Stewart Ritchie, pensions development director at Scottish Equitable takes a look at the options and highlights the issues your clients need to know.
Almost all of the recent publicity about annuities has centred on people wanting to avoid buying them. This is because of their perceived inflexibility and, especially, the loss of capital when an annuitant dies. But it is important to remember the good points about annuities, and why they are right for most people.
In its present form, an annuity is insurance against outliving your assets. As with any form of insurance it operates by averaging out the experience of a large group of people, some of whom will live a long time and some of whom won't.
If you die early after annuity purchase your beneficiaries will get back less, sometimes much less, than the price of the annuity less the annuity instalments while you were living. The risk of poor value on early death can be offset by having a high guarantee period or a high element of spouse's reversionary annuity, but at the cost of a lower starting pension. If the client is in poor health an enhanced annuity rate may be available in recognition of that fact. But most people hope that they will live a long time in retirement, and medical advances might make that a very long time. It would be a shame if you couldn't enjoy those extra years because you had run out of money and had to rely on uncertain, but certainly modest, means-tested State benefits.

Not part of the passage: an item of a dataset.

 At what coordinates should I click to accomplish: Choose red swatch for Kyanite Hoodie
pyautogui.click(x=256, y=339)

Apart from longevity insurance, the major component of annuities is investment. With conventional annuities the life office determines the pension instalments on the day of purchase, based on fixed interest stocks, and you know exactly what you will get for as long as you live. It is possible to have a "with profits" annuity would give some exposure to equities, but with a degree of smoothing, as well as to have directly equity-linked annuities. With both of these annuity types there is the risk that the annuity payments could go down, or will not go up from a low base.

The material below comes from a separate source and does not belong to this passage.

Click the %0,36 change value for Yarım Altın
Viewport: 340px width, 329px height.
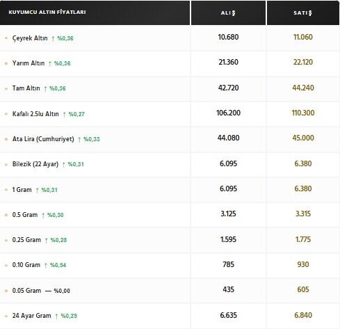63,63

In the last year or two the Inland Revenue has been prepared to negotiate with individual life offices regarding lower longevity insurance and greater investment flexibility. This has led to innovative products being launched successively by Canada Life, Prudential and London & Colonial. There may well be more [innovative products] in the pipeline, however, market observers suspect that not many of these innovative products have yet been sold. If true, there may be several reasons for this. It may be that it takes time for the new ideas to be accepted; perhaps people are put off because the new products are difficult to understand, or perhaps people are holding off because they think even better products are just around the corner.

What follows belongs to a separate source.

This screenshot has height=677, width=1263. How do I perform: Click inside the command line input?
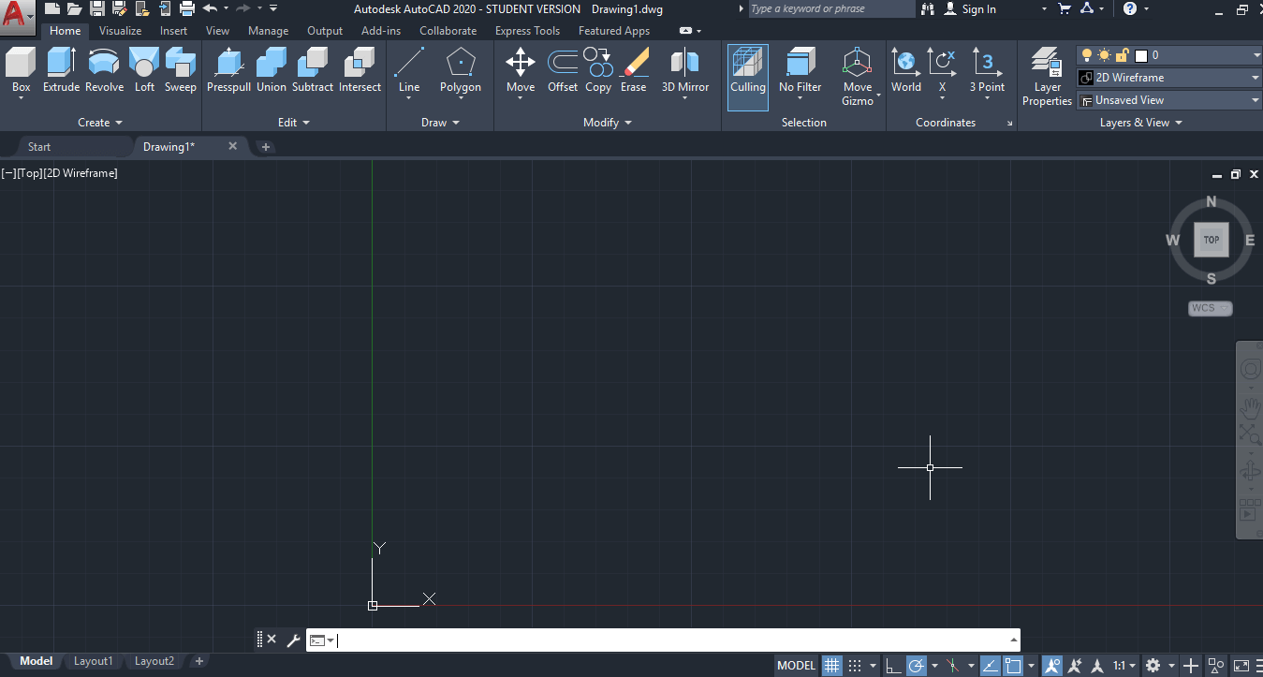tap(655, 640)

People who are members of final salary pension schemes don't need to get involved in decision-making on annuities as that is done for them by the scheme trustees. People who are members of occupational money purchase schemes also have trustees to do this for them but should the trustees fail to get the best annuity rate for the member, it is the member who suffers, not the scheme. The trustees of a money purchase occupational scheme may offer income drawdown, but this is rare.
In both cases, it may be possible for the member to take a transfer across to the new personal pension/stakeholder regime, where annuities, phased vesting and income drawdown are all available. Phased vesting enables the pension to be taken in stages, which is particularly useful where the individual is gradually stopping work. This also averages out costs if annuities are purchased when each pension slice is vested.
Income drawdown has become very popular with personal pension clients who have a relaxed risk profile. It enables them to vary income, maintain investment control and if the client dies early the residual capital can be applied for the benefit of the family. If the client survives to age 75, an annuity must then be purchased. In practice, it may be better not to wait until the last minute to make the purchase because then there is no room for manoeuvre if the annuity market and the market value of assets in the pot are depressed.
It is possible that the Prime Minister's wife will gallop to the rescue of reluctant annuitants. Cherie Booth QC is representing Joe Singer, a 75 year old who doesn't want to buy an annuity. The court case is due to be heard before Christmas and most lawyers seem to think that there is little chance of Joe Singer winning, but we shall see.
Perhaps if people did not feel forced to buy an annuity they would pay more attention to the genuine attractions of that route. Even as things stand, it is obviously a complex area crying out for independent financial advice.